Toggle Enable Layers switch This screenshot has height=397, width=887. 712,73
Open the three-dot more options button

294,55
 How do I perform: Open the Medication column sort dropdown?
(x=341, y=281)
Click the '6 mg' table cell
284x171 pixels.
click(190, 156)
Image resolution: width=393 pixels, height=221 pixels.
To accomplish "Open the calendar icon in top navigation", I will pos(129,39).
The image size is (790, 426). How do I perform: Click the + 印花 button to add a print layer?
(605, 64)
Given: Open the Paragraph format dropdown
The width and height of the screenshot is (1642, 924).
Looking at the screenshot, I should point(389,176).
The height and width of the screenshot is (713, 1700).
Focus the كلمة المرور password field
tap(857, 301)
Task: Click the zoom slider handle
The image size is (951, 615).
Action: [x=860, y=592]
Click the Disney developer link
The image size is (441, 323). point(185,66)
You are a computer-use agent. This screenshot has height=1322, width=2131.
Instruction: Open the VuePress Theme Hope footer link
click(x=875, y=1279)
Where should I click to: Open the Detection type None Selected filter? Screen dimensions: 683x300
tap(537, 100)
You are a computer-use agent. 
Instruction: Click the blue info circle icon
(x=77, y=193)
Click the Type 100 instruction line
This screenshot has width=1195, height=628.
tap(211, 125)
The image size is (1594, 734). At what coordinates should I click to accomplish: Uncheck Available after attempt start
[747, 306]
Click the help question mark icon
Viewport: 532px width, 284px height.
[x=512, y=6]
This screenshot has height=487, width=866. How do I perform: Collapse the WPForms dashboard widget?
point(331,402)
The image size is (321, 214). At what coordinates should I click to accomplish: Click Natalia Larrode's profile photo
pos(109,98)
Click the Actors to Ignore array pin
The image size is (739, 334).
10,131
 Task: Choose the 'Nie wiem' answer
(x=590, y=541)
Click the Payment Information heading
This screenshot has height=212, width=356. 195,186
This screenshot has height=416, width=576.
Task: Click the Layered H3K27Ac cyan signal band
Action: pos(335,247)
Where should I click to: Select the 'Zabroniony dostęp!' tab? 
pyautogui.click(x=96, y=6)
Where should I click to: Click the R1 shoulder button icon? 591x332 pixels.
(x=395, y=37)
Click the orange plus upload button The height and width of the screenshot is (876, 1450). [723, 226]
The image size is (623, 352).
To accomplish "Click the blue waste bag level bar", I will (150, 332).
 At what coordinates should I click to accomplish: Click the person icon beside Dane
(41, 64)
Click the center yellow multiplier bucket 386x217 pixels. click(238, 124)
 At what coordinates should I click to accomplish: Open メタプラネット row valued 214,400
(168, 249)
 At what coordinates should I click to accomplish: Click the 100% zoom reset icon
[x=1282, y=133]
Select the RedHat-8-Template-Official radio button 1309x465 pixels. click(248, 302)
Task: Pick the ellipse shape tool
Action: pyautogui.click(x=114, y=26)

* * * *

## The problem:
Pick out each line of the data above that contains the word "what", and copy those lines in full.

## Exercise answer:
The image size is (1594, 734). At what coordinates should I click to accomplish: Uncheck Available after attempt start
The image size is (321, 214). At what coordinates should I click to accomplish: Click Natalia Larrode's profile photo
 At what coordinates should I click to accomplish: Click the person icon beside Dane
 At what coordinates should I click to accomplish: Open メタプラネット row valued 214,400
 At what coordinates should I click to accomplish: Click the 100% zoom reset icon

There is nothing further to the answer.